Texte source:
☆ ☆ ☆ ☆ ☆

Écrire le monde avec Bernard Noël

L’écriture de notation saisit le monde tel celui qui écrit le perçoit ; je fais travailler perception et saisie selon l’angle du regard en m’appuyant sur le travail de Bernard Noël.

Donner à voir…

Je m’appuie sur les mots d’Effing, l’aveugle irascible de Moon Palace (Paul Auster), lorsqu’il exige que le jeune homme l’accompagnant dans les rues lui décrive ce qu’il voit : « Sacredieu mon garçon, servez-vous de vos yeux ! Je ne vois rien et vous vous contentez de me débiter des sornettes à propos de « réverbères standards » et de « plaques d’égouts parfaitement ordinaires ». Il n’existe pas deux choses identiques, n’importe quel abruti sait cela. Je veux voir ce que nous regardons, sacredieu, je veux que vous me rendiez ces objets perceptibles ! »

Puis, avec Bernard Noël, j’avance la question du regard. 

« La vue n’est pas un constat, c’est une lecture. Nous lisons le visible tout en croyant regarder la réalité. »

« Ce que nous voyons ressemble à ce que nous pensons comme ressemblent à la pensée du peintre les choses qu’il a figurées sur sa toile. »

Passant par la subjectivité du regard, la saisie sensible du réel permet d’envisager un monde parsemé de signes — décryptable.

« Nous voyons moins le monde que le sens qu’a pour nous la partie du monde que nous regardons. »

Un monde insaisissable dans son entièreté, mais « lisible » par chacun — nommable.

« Ce qui est devant nos yeux, et que nous appelons la réalité, ressemble à ce qui est derrière eux, et que nous appelons la mentalité. Seulement notre mentalité sélectionne, précipite, cristallise, abstrait à une vitesse telle que nous oublions le processus. Avant d’apprendre à parler, chacun de nous a vu. Et c’est du regard que procède la parole. »

Dans les ateliers d’écriture littéraire, nous cherchons comment caractériser les regards.

Énoncer, dire.

☆ ☆ ☆ ☆ ☆

Données extraites:
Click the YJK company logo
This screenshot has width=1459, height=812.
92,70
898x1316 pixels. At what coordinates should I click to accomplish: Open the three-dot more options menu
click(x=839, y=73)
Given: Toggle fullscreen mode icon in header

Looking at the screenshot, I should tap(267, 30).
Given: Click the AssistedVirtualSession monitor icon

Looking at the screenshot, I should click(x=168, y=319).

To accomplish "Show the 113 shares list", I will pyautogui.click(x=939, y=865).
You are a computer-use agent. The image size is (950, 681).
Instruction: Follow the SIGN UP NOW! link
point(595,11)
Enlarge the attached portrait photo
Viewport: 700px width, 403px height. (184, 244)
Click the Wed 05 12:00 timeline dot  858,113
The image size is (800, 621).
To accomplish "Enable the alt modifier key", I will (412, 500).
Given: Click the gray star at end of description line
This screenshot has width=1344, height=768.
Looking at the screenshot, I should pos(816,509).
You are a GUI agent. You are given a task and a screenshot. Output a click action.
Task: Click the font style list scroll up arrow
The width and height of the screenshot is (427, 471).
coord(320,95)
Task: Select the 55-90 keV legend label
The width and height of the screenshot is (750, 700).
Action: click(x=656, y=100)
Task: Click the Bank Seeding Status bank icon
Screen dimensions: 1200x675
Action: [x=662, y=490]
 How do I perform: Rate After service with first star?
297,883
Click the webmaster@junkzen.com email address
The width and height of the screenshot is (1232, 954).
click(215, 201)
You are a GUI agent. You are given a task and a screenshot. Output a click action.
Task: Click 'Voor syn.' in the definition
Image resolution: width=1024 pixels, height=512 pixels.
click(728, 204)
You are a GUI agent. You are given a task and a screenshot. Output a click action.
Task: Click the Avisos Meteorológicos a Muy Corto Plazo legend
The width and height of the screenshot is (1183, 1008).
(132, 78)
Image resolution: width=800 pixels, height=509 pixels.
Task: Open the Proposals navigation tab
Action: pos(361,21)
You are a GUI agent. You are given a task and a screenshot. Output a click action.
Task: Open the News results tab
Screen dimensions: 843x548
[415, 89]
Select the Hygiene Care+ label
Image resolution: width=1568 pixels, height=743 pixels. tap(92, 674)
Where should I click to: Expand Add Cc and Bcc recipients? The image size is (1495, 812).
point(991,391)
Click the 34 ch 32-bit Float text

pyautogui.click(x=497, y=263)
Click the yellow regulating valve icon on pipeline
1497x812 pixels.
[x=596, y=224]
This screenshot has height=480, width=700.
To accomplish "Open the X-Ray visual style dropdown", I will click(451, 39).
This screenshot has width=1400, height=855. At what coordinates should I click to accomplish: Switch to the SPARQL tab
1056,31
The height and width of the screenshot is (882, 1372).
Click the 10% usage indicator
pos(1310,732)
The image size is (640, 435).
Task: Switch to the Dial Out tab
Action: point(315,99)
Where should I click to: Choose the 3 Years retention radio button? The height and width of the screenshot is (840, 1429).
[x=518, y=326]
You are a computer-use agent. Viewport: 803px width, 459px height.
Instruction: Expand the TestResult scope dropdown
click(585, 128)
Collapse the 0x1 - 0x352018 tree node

☆ ☆ ☆ ☆ ☆

Votre objectif: Veuillez traduire en anglais cette phrase du texte sur Bernard Noël : « Nous voyons moins le monde que le sens qu’a pour nous la partie du monde que nous regardons. »

Exercice réalisé: We see the world less than the meaning that the part of the world we are looking at holds for us.